#### [Action item]
Starting with the line below that holds "Task: Expand the" and stopping after the line that holds "Open the @Polkadot mention link", transcribe the lines exactly, leaving out all pictures.

[Stored records]

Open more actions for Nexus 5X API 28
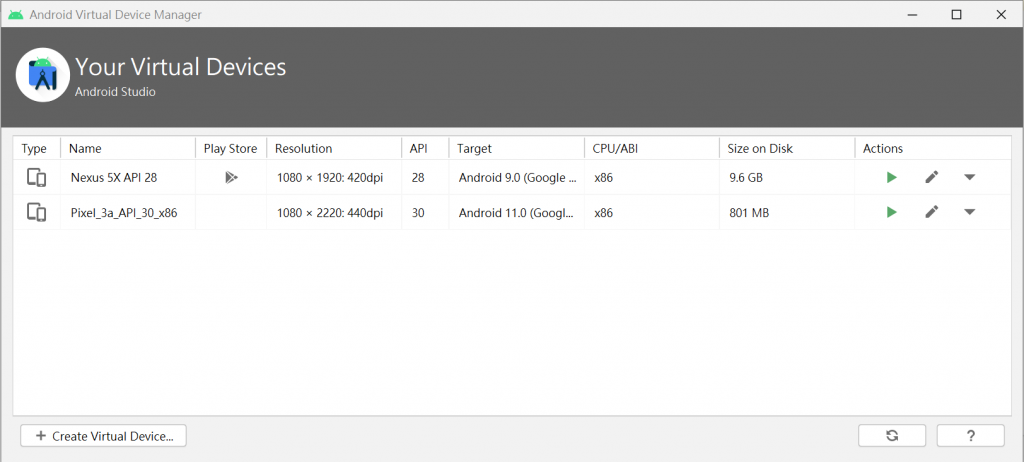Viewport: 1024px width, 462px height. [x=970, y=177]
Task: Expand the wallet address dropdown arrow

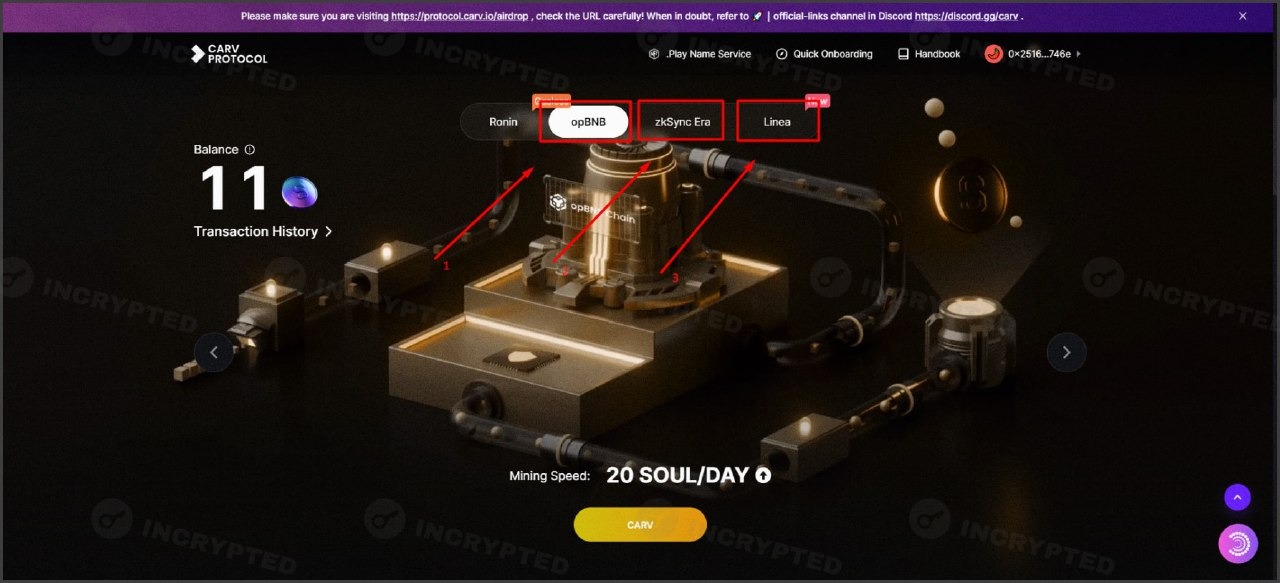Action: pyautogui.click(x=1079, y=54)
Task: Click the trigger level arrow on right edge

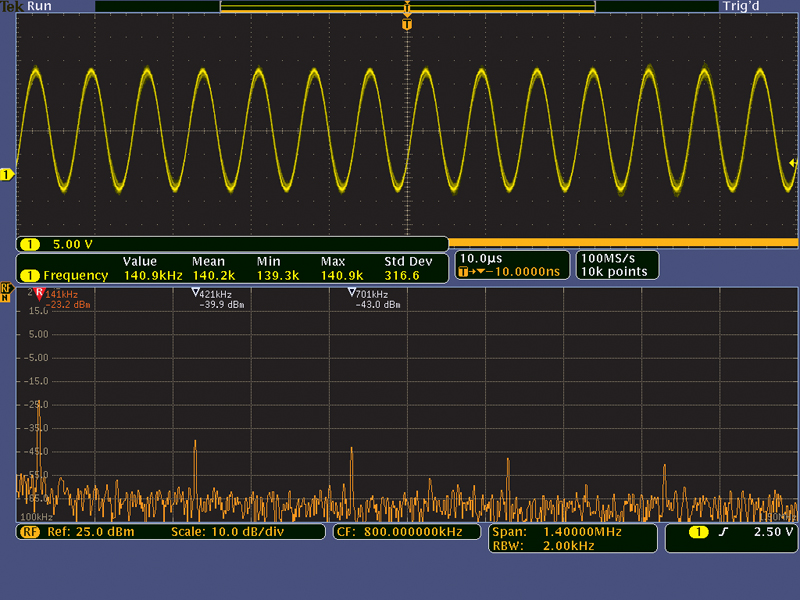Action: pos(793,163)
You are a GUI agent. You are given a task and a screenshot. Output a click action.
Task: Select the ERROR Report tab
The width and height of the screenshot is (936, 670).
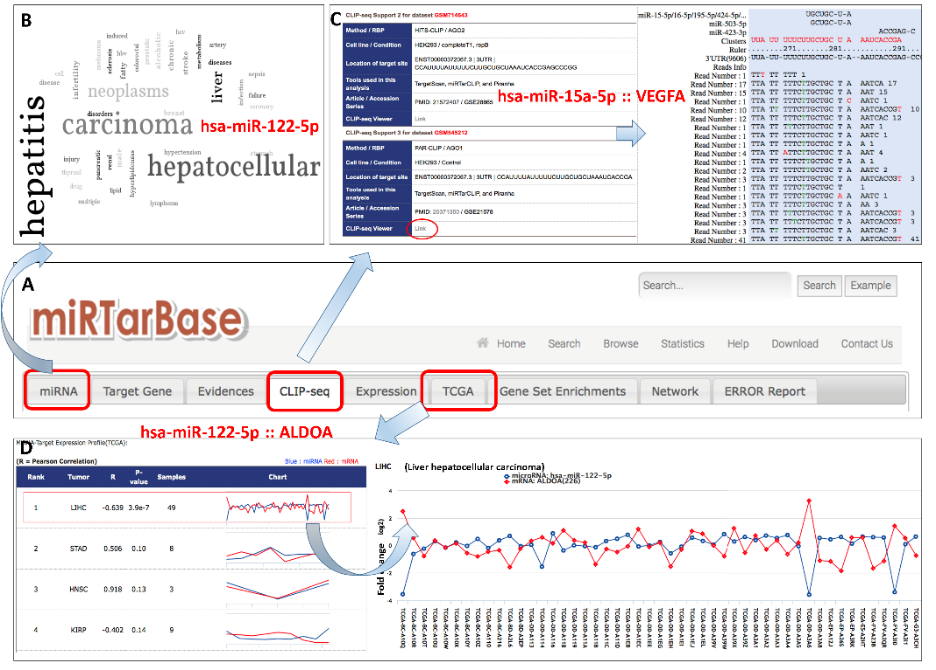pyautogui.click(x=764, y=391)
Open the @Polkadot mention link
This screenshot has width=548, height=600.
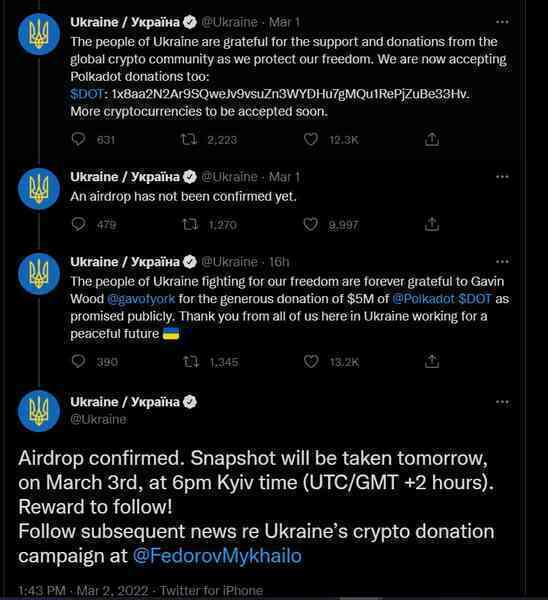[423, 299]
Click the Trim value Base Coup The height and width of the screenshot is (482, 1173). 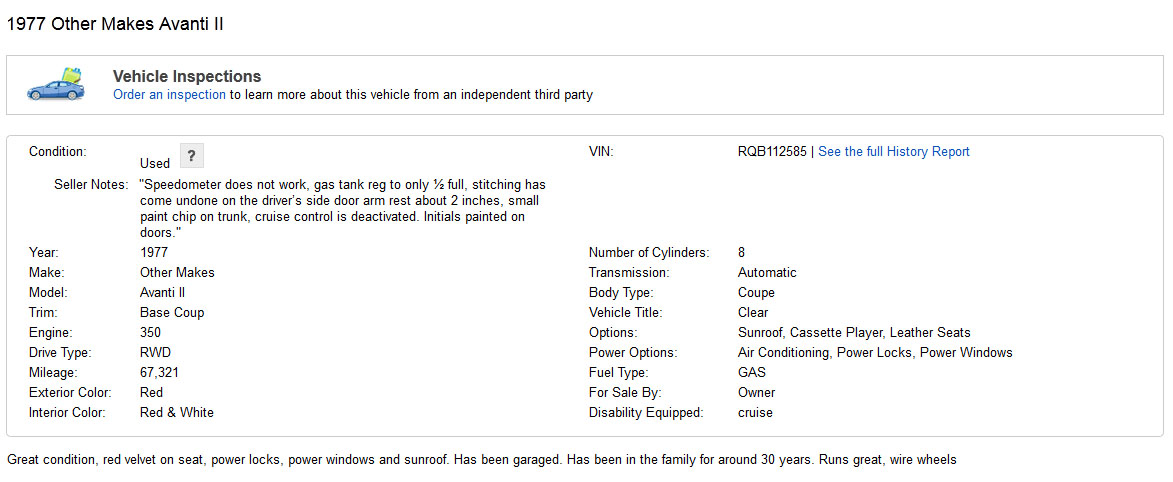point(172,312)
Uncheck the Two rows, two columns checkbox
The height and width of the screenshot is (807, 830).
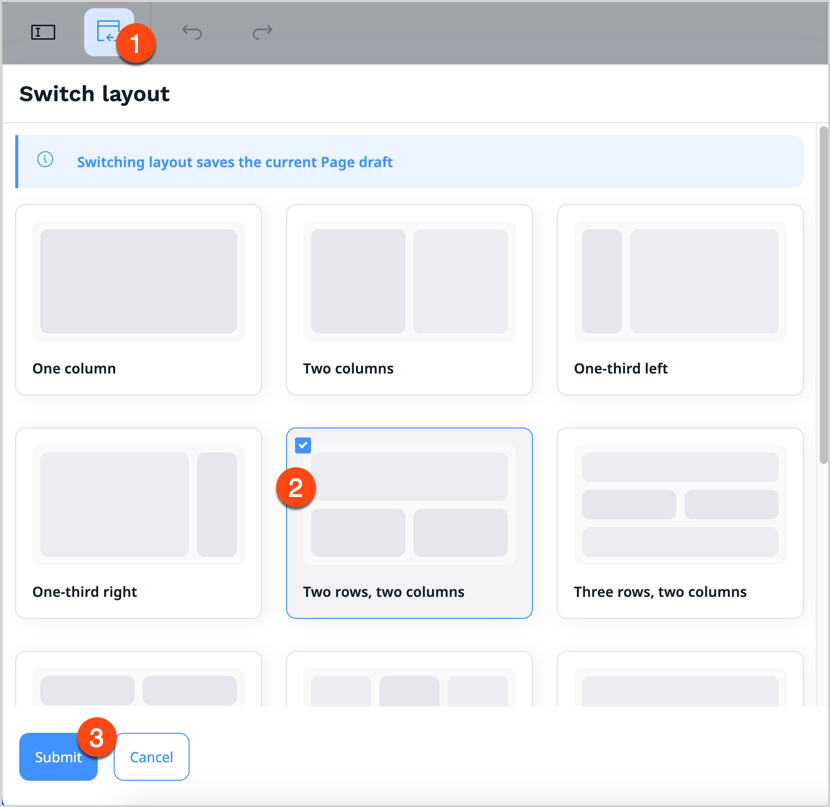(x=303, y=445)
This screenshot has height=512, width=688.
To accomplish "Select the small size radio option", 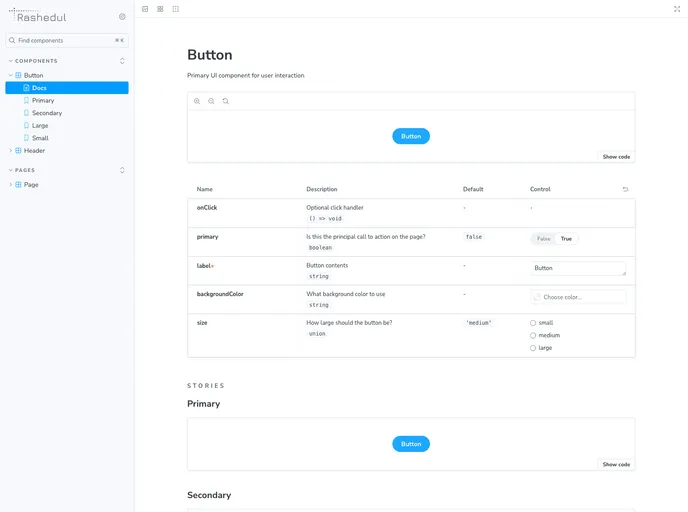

#### [Exercise output]
Task: Expand the wallet address dropdown arrow

Action: pyautogui.click(x=1079, y=54)
Task: Click the trigger level arrow on right edge

Action: pos(793,163)
You are a GUI agent. You are given a task and a screenshot. Output a click action.
Task: Select the ERROR Report tab
The width and height of the screenshot is (936, 670).
pyautogui.click(x=764, y=391)
Open the @Polkadot mention link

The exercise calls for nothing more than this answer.